Pixel coordinate grounding data
Start of Block

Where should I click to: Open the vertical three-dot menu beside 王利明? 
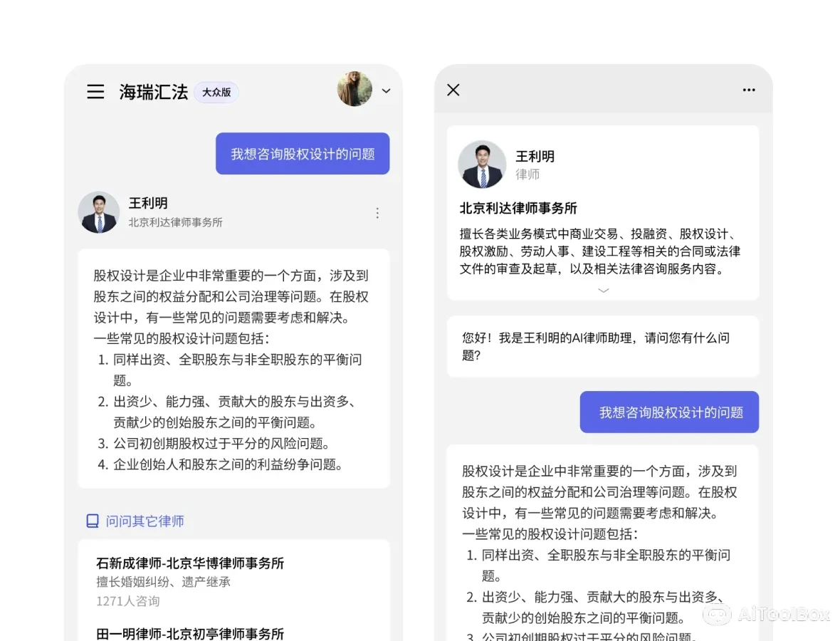point(377,213)
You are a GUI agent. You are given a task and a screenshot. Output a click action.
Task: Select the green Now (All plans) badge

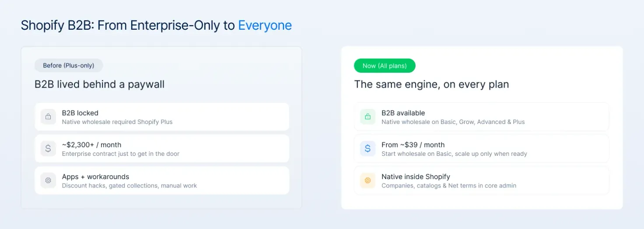pos(385,66)
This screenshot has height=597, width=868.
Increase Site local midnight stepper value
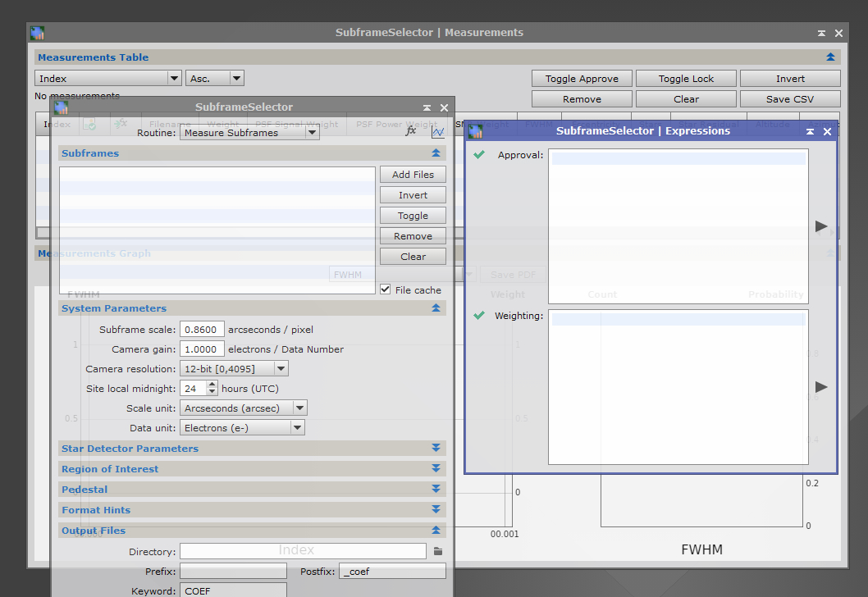(x=212, y=385)
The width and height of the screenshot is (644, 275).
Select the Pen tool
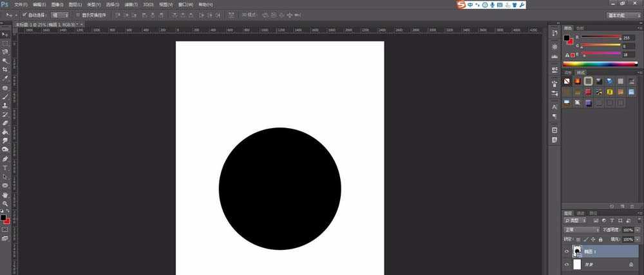(5, 158)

End of Block

● Exercise instructions
Each record above must be set down again unchanged, with its pictures left out.

● Finished exercise
Where should I click to: Open the vertical three-dot menu beside 王利明? 
point(377,213)
You are a GUI agent. You are given a task and a screenshot. Output a click action.
Task: Select the green Now (All plans) badge

pos(385,66)
This screenshot has height=597, width=868.
Increase Site local midnight stepper value
(x=212, y=385)
The width and height of the screenshot is (644, 275).
Select the Pen tool
(5, 158)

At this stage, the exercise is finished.